Exercise input:
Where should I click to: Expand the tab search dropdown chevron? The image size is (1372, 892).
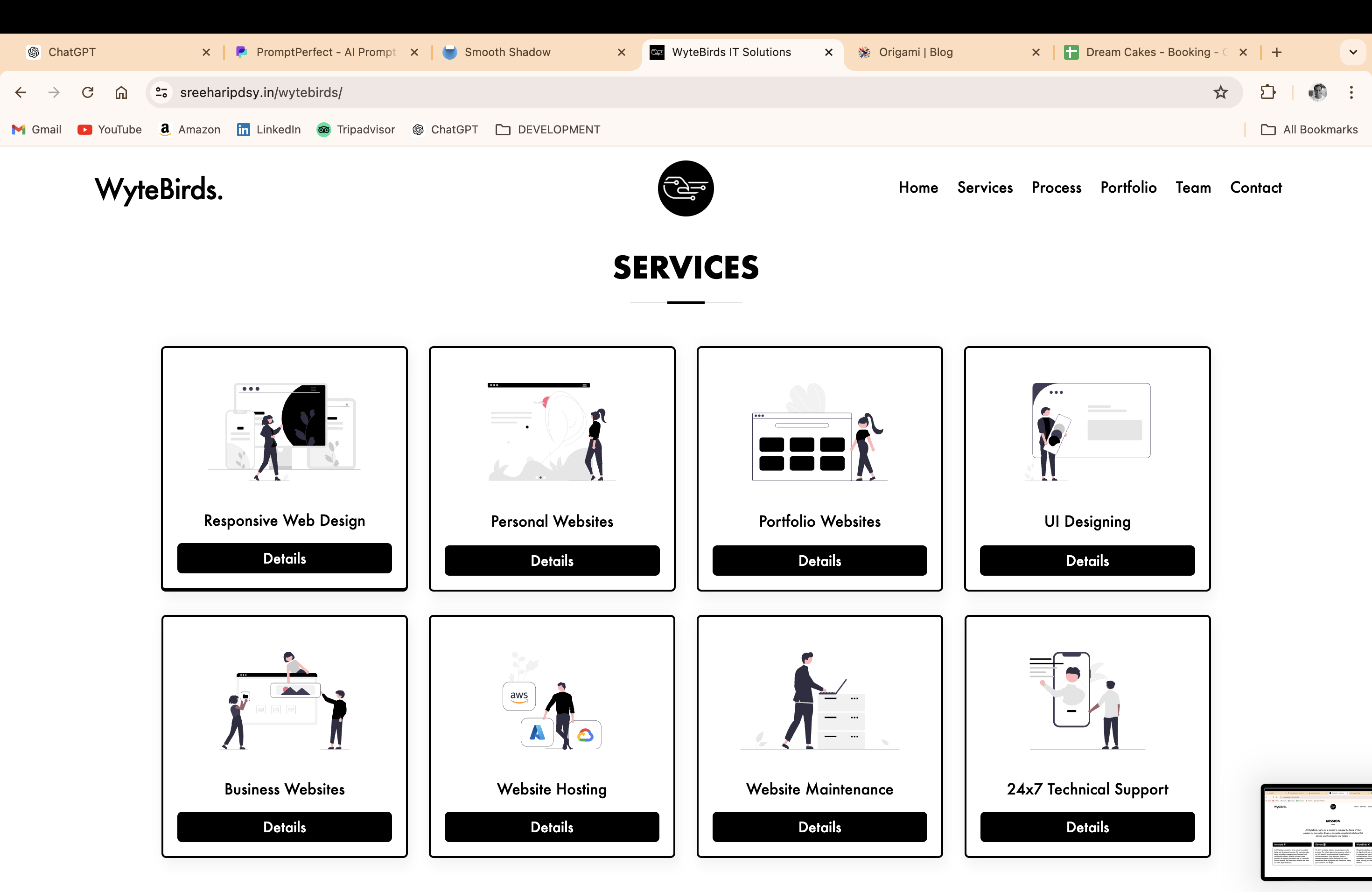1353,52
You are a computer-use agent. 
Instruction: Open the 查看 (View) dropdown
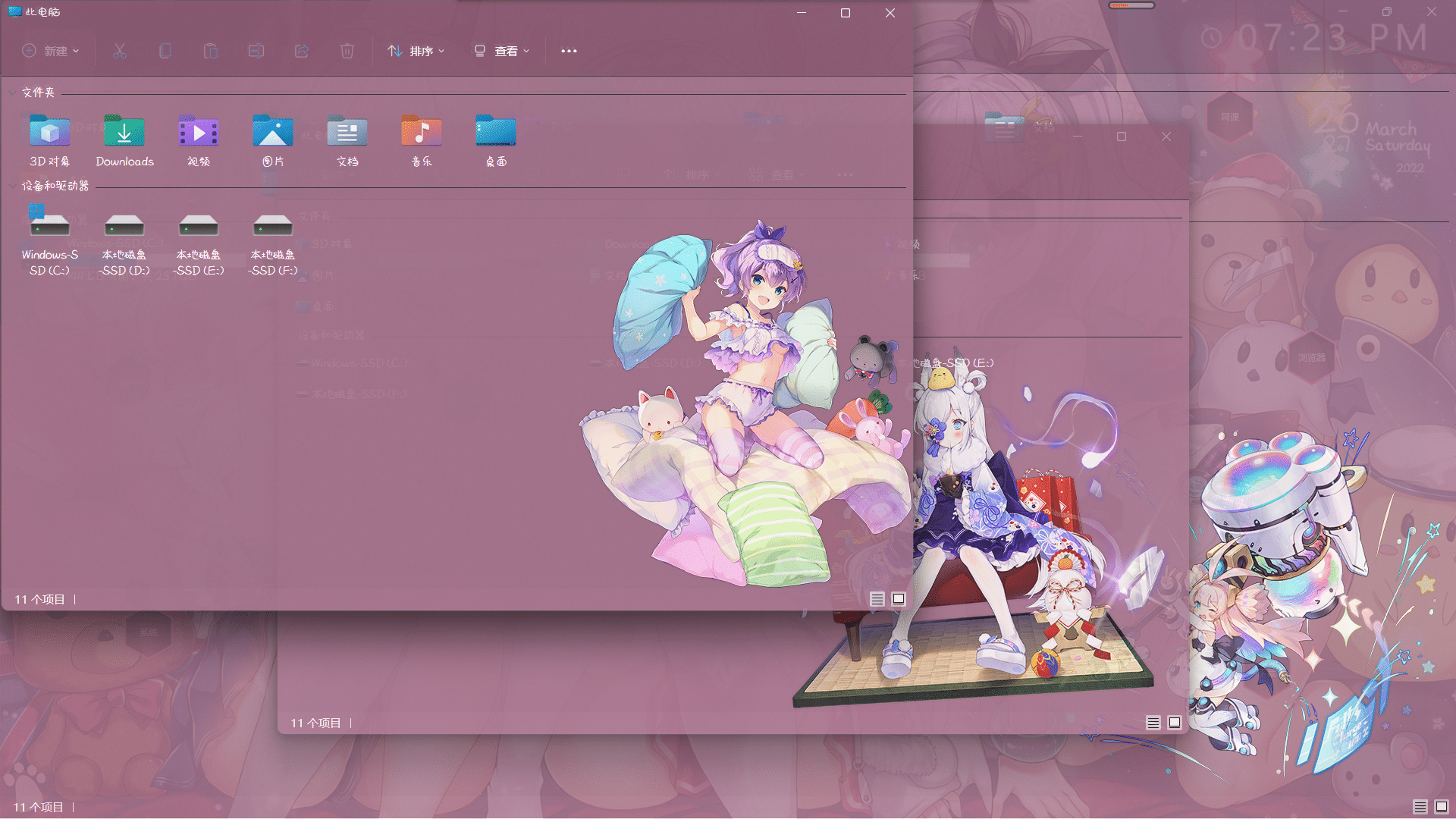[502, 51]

--

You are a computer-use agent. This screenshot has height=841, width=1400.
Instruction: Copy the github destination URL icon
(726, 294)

...

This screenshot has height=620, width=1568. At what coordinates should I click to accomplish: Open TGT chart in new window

Task objective: Copy every line of the material above in which the string "width" can be found.

Result:
You are a computer-use agent. This screenshot has height=841, width=1400.
This screenshot has height=620, width=1568. At what coordinates should I click to accomplish: Open TGT chart in new window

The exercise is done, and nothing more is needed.